━━━ Provided entries
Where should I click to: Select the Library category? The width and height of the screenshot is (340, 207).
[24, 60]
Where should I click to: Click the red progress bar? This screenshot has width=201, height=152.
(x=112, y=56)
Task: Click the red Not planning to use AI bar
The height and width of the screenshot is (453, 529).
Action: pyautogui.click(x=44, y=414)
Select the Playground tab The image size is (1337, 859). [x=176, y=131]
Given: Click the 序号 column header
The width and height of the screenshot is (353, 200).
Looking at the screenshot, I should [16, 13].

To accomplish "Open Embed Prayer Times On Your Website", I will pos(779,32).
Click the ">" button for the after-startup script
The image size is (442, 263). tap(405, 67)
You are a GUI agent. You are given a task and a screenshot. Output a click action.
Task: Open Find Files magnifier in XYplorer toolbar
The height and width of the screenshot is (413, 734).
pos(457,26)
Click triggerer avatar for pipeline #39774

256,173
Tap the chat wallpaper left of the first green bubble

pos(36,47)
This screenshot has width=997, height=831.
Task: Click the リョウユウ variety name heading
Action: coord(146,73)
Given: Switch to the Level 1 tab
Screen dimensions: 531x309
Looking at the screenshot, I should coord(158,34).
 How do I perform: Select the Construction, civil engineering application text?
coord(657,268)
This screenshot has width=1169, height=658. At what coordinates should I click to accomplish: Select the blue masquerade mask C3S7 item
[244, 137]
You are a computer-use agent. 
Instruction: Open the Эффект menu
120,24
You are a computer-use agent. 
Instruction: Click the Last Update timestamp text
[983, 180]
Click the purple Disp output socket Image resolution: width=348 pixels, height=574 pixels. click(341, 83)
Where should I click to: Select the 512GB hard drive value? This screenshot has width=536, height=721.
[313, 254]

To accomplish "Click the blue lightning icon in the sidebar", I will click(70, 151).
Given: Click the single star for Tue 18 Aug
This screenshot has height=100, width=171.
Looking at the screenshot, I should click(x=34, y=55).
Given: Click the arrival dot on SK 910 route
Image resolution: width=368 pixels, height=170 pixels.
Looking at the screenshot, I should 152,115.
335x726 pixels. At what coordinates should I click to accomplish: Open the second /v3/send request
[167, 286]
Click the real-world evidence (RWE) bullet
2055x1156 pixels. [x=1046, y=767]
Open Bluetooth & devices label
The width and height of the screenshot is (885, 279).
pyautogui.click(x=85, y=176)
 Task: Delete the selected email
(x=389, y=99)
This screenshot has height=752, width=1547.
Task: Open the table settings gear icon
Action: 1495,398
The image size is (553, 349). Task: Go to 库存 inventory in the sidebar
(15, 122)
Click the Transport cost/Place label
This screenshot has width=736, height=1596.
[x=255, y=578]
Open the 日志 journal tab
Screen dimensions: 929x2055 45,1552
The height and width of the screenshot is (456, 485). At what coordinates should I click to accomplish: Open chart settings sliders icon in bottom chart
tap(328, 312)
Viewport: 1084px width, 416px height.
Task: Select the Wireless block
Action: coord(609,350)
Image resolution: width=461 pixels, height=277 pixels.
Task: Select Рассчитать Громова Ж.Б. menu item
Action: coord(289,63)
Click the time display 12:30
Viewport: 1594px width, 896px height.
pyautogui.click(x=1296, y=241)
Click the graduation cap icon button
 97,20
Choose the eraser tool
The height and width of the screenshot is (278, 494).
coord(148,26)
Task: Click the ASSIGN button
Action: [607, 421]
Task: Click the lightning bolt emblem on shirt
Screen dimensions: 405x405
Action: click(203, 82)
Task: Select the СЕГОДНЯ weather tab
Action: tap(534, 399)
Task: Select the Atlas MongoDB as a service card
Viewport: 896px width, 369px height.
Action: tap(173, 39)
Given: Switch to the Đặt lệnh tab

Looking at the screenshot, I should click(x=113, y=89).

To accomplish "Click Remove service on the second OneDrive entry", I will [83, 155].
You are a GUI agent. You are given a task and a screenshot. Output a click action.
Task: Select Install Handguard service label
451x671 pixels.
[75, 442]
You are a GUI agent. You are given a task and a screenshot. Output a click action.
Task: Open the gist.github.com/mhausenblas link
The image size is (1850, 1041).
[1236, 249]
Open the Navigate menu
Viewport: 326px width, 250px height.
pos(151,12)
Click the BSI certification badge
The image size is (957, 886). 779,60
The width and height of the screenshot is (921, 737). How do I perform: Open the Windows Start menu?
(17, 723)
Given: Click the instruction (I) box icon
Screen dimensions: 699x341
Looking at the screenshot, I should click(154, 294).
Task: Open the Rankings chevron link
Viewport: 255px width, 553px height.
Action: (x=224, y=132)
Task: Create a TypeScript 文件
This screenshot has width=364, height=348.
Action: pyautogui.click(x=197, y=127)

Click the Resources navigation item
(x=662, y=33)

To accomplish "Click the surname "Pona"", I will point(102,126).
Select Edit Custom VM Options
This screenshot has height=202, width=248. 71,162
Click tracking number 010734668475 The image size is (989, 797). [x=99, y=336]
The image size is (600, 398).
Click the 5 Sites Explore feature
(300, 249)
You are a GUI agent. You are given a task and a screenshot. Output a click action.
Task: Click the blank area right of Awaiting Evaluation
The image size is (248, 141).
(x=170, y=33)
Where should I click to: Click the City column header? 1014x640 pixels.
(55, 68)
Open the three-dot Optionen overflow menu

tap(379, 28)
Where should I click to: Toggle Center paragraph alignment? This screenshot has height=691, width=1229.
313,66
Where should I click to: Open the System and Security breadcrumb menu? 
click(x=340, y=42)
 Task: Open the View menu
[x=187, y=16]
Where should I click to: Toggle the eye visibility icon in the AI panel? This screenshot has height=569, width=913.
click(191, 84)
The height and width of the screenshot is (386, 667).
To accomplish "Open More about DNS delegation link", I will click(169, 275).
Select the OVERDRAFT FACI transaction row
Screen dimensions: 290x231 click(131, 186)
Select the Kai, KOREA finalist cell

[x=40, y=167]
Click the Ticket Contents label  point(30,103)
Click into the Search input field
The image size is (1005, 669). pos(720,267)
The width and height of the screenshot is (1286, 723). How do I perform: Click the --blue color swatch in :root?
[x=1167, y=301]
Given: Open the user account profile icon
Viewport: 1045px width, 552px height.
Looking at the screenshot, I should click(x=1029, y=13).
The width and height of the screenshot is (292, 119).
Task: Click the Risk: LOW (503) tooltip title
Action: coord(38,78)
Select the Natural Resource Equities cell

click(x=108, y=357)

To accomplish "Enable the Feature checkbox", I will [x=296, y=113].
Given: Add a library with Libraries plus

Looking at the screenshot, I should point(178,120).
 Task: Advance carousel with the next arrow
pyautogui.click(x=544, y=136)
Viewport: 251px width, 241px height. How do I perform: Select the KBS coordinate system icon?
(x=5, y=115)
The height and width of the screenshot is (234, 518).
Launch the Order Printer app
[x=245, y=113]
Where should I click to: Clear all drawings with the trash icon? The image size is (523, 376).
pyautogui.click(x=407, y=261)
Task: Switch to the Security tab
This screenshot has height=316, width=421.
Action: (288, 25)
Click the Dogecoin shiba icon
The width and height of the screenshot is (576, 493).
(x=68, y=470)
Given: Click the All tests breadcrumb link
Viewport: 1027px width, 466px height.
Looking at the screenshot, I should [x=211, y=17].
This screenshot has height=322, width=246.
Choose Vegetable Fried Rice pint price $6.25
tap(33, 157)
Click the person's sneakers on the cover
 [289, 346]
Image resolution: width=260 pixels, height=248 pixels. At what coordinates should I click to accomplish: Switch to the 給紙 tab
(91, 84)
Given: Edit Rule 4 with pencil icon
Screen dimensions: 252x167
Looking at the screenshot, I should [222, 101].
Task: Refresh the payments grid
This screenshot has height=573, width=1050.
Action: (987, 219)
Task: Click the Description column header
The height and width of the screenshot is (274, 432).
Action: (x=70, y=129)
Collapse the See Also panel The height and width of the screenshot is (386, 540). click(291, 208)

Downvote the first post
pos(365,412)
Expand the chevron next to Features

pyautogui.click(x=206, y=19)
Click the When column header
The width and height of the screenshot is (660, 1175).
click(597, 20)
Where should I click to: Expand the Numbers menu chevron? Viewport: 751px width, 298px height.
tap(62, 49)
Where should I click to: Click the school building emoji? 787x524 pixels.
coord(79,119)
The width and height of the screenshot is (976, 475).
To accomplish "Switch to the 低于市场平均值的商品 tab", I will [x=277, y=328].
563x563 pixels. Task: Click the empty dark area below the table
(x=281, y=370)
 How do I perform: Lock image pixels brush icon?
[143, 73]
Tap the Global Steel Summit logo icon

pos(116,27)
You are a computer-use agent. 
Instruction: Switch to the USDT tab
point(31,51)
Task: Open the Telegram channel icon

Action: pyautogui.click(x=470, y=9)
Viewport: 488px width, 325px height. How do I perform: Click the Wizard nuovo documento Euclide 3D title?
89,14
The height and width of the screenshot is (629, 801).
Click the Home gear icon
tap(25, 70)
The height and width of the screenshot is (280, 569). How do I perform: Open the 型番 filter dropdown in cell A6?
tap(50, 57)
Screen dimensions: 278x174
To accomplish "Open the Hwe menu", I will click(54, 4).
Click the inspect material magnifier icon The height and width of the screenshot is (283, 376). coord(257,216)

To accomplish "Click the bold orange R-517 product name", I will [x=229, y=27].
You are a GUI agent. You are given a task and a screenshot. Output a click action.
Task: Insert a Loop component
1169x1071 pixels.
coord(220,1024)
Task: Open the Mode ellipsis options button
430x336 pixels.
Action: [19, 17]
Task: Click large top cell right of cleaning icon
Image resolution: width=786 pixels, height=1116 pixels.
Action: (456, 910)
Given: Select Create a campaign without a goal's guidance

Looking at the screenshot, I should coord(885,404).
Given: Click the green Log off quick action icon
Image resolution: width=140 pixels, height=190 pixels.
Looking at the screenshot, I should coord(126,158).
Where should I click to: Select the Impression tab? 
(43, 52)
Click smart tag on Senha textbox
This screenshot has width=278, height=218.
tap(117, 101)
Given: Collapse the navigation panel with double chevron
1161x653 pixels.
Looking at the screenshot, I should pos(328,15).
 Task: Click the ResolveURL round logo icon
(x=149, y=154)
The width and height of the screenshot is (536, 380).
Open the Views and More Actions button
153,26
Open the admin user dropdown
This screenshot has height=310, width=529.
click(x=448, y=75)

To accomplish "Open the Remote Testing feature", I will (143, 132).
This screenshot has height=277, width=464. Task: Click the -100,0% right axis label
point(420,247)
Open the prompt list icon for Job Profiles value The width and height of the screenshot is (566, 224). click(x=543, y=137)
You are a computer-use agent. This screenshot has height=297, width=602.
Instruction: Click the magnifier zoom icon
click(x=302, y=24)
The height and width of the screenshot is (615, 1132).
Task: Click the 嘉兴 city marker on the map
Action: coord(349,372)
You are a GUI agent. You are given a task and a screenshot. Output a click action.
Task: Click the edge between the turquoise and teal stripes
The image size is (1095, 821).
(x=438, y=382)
━━━━━━
- Directions: Write the number of lines in the listing above that contain the word "user". No other text should appear.

- Exercise solution: 2